Shares in the iPhone maker dropped 4%, wiping $40bn off its market value. Those in Lumentum, which gave its original forecast just two weeks ago, fell 27%, dragging down shares of other Apple suppliers.

That also followed a separate warning from another Apple supplier, screen maker Japan Display, on Monday.

“Many suppliers have lowered numbers because of their unnamed ‘largest customer,’ which is Apple. Apple got cautious in their guidance and it’s hitting their suppliers,” Elazar Capital analyst Chaim Siegel said.

JP Morgan analysts weighed in by cutting their price target for Apple by $4 to $270 pointing to poor orders for the new iPhone XR.

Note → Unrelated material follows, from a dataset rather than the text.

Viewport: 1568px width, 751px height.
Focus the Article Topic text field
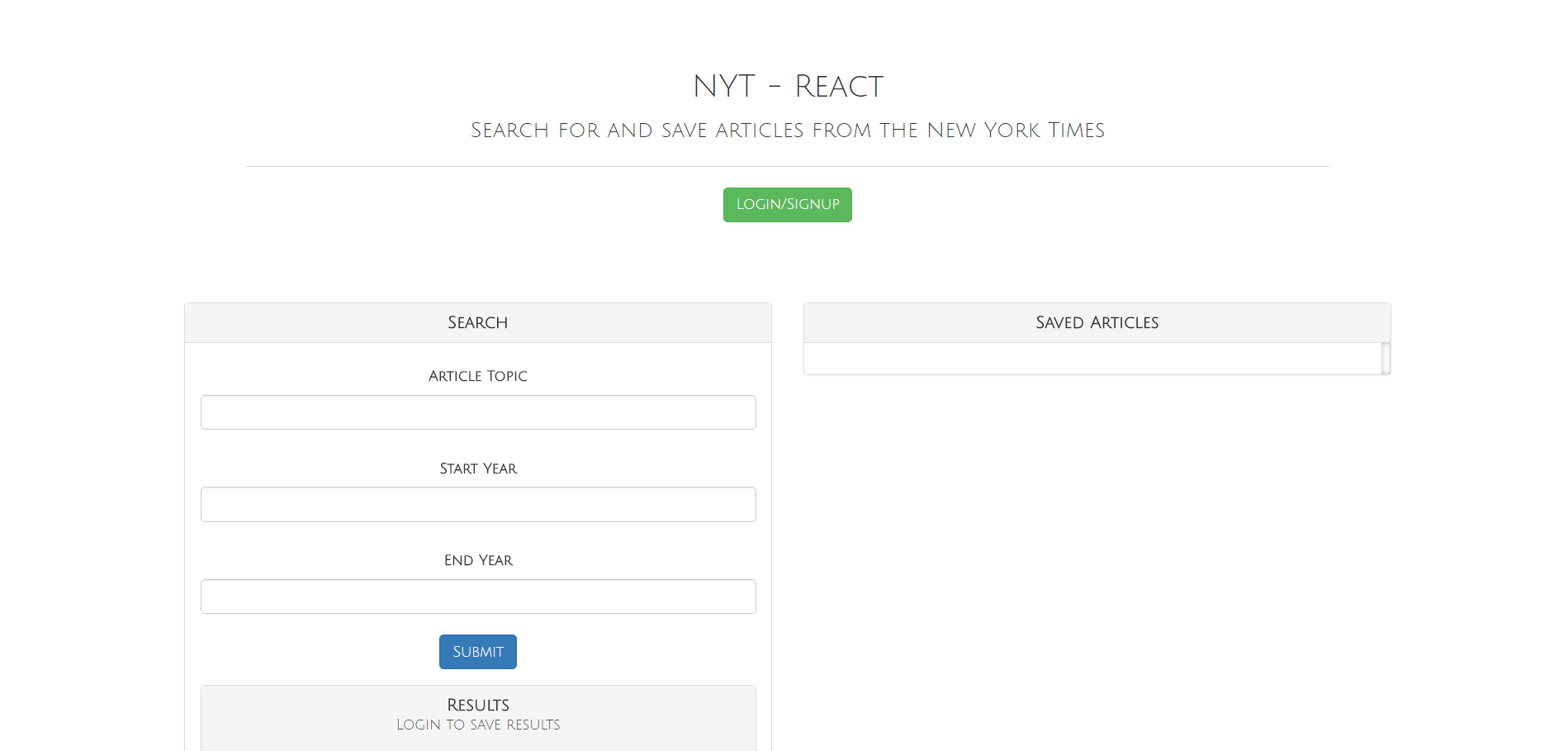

Lumentum now expects net revenue of $335m to $355m, compared with its prior range of $405m to $430m, and earnings per share of $1.15 to $1.34, down from $1.60 to $1.75 estimated previously.

Three analysts told Reuters that Lumentum’s forecast points to a reduction of 18m to 20m iPhones on earlier estimates, based on the average selling price of 3D sensing parts. Apple accounted for 30% of the company’s revenue as of June 30.

“Apple could have accumulated too much Lumentum inventory, and needs to work it off, in which case the unit shortfall is less, although it is still indicative of weak iPhone sales.” D.A. Davidson analyst Mark Kelleher said.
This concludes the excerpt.